HHS' Office of the National Coordinator for Health IT issued a report to Congress (PDF) saying that a variety of practices it dubs “information blocking” are common. But the ONC also says it can't quantify the extent of the problem and is limited in its ability to respond to it.
The agency said it received about 60 unsolicited reports of information blocking in 2014. The practices include excessive costs for information-sharing; a lack of contract transparency for technology buyers, who may not appreciate the costs of sharing information; efforts by vendors to make it difficult to download information from EHRs and port their systems to competitors' systems; and collusion between providers and vendors to prevent information from following to other software systems or healthcare providers.
But, acknowledged ONC head Dr. Karen DeSalvo, we "don't have a lot of quantified information right now.”
The agency is suggesting that the government conduct surveys or create a public reporting process for complaints that would generate better information about the problem.

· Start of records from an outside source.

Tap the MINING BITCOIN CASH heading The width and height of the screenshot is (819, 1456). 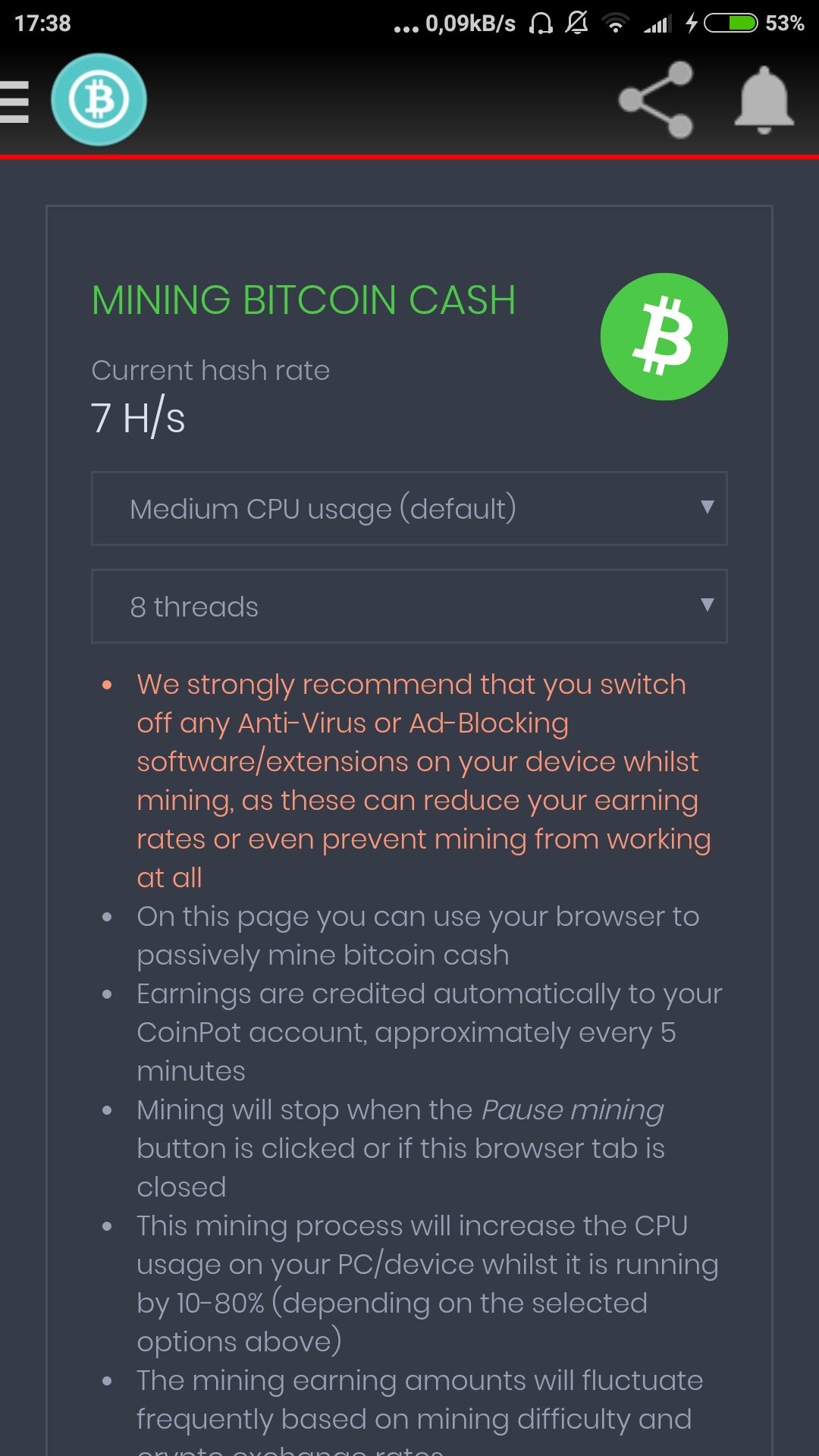click(x=303, y=300)
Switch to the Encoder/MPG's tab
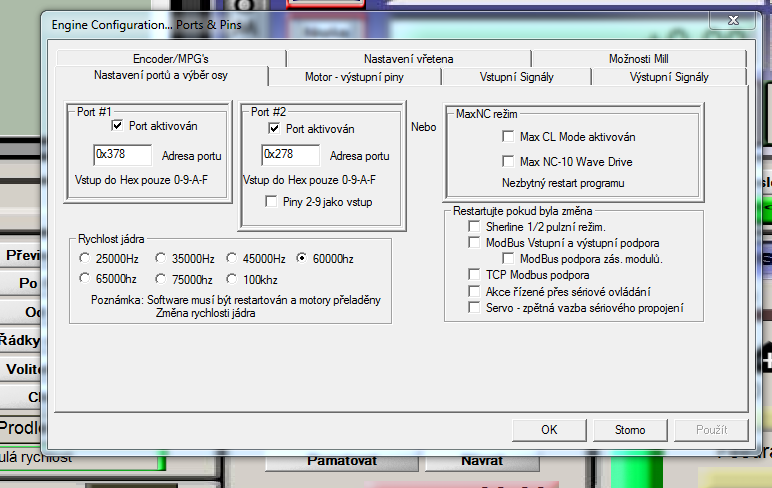This screenshot has width=772, height=488. (x=170, y=59)
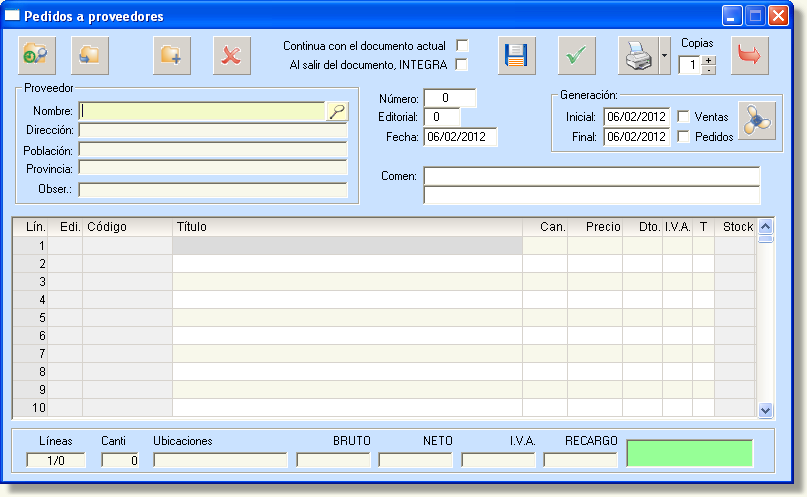
Task: Click the magnifier beside the Nombre field
Action: (x=337, y=111)
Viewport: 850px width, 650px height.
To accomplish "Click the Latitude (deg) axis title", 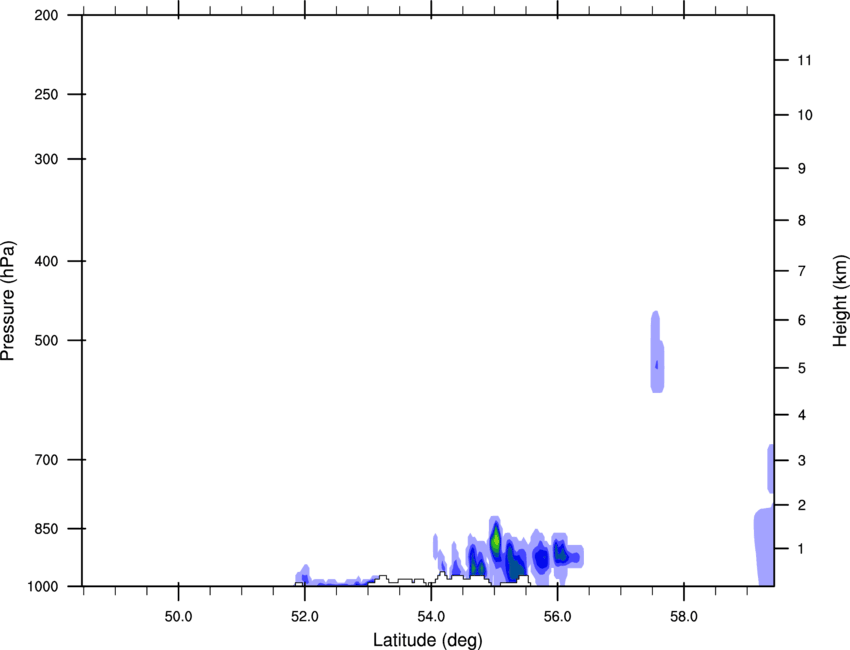I will [x=427, y=639].
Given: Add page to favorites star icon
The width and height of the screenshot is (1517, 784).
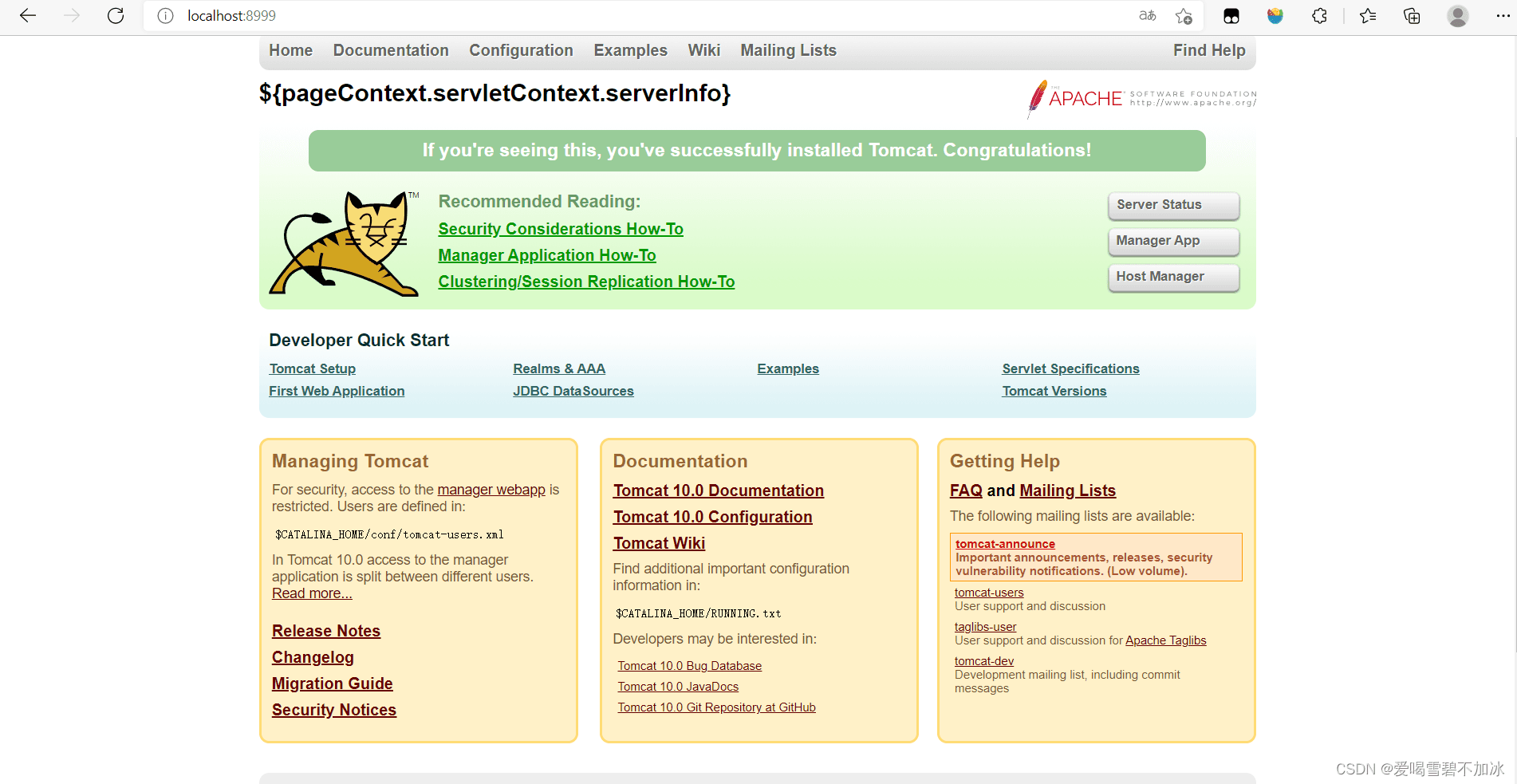Looking at the screenshot, I should (1184, 16).
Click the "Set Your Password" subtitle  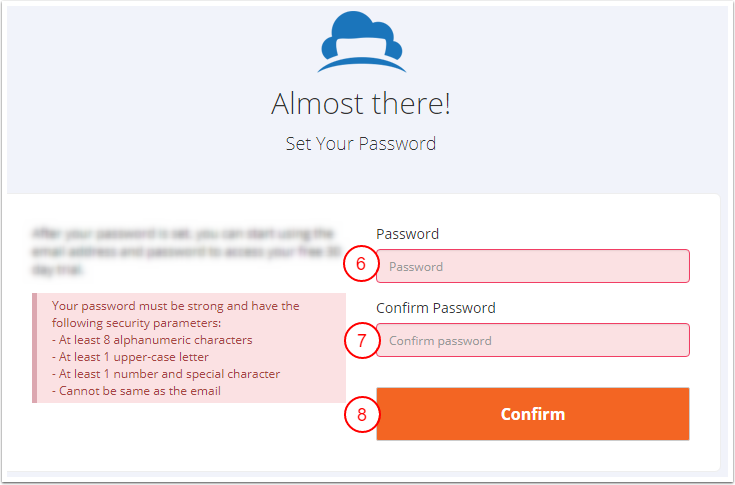360,144
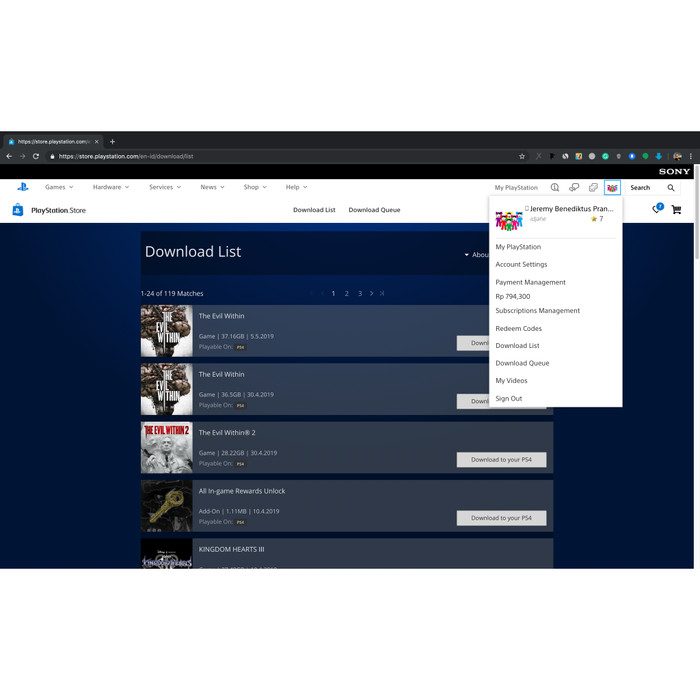Viewport: 700px width, 700px height.
Task: Expand the Games dropdown menu
Action: pos(58,187)
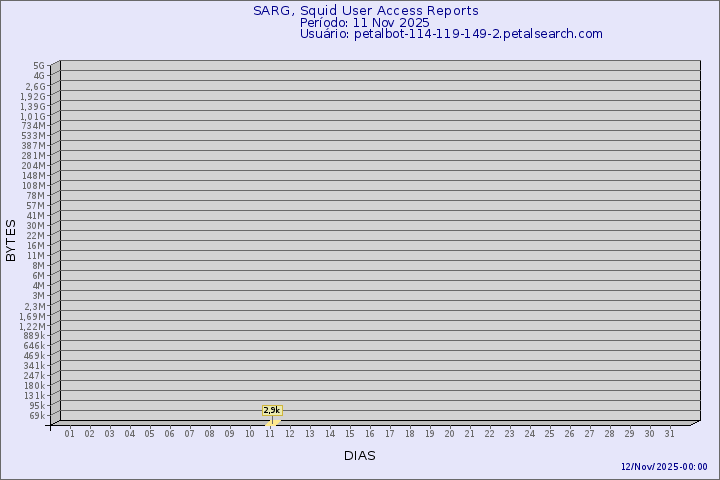Click the 69k label on the bytes axis
The width and height of the screenshot is (720, 480).
click(37, 415)
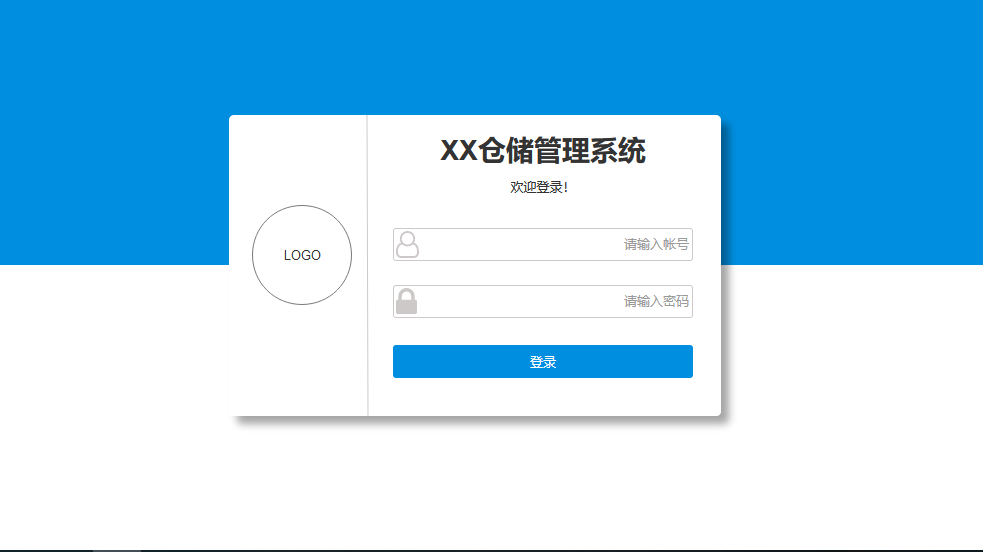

The ONC said increasing the level of transparency in contracts and ramping up in-the-field surveillance by the agency's certifying bodies could help expose and correct the the practices.
According to the ONC's report, the variability of pricing for data-sharing suggests that the disparities are “opportunistic.”
“To the degree there's information blocking, and that can be exposed, that's a good thing,” said Jitin Asnaani, the executive director of the CommonWell Health Alliance, a group of EHR vendors formed promote data-sharing in the healthcare system.
But Asnaani cautioned that variable prices for sharing are a necessary part of the system. “There's good reason why it's difficult today to provide the same interface at the same way in different places,” he said. “You can't hire enough engineers to do it all. That's why you have to use pricing to throttle how quickly you can build interfaces.”
CommonWell includes several of the top EHR vendors in the country—excepting Epic Systems Corp.—and the idea is to simplify the process of data-sharing. Whereas the vendors and providers now typically build an interface between each spoke in the network, which is inefficient, CommonWell is attempting to centralize data-sharing.
The ONC's certification program for EHRs is supposed to give healthcare providers assurance that the software they buy will allow them to meet the government's criteria for meaningfully using the technology under the federal EHR incentive program. But providers still complain that products don't perform as advertised.
An increased number of in-the-field inspections, which would test the software as it works in the field, might expose software that is not performing as advertised and therefore allow for a greater level of sharing.
But because providers need certified technology to meet the federal requirements, the ONC would be reluctant to threaten decertification as a consequence of practices identified as information-blocking.
“ONC's ability to address this problem is limited in several respects,” the agency acknowledges in the report. That observation is echoed by industry observers.
“Much of the data-blocking is a product of business decisions made by stakeholders that is beyond effective control by the government,” said Robert Tennant, the director of health IT policy at the Medical Group Management Association.
The healthcare system, Asnaani said, is “rife with misaligned incentives” that stifle good behavior. Asnaani believes a private effort like CommonWell might address the problem without the ONC's intervention.
Dan Haley, vice president of government and regulatory affairs for CommonWell member Athenahealth, said he's glad the ONC is shining a light on the difficulties of sharing data—and he wants the agency to take a hands-off approach.
“The market is solving for this problem,” Haley said. “It's not because federal government is telling us we have to, it's because our clients are telling us we have to.”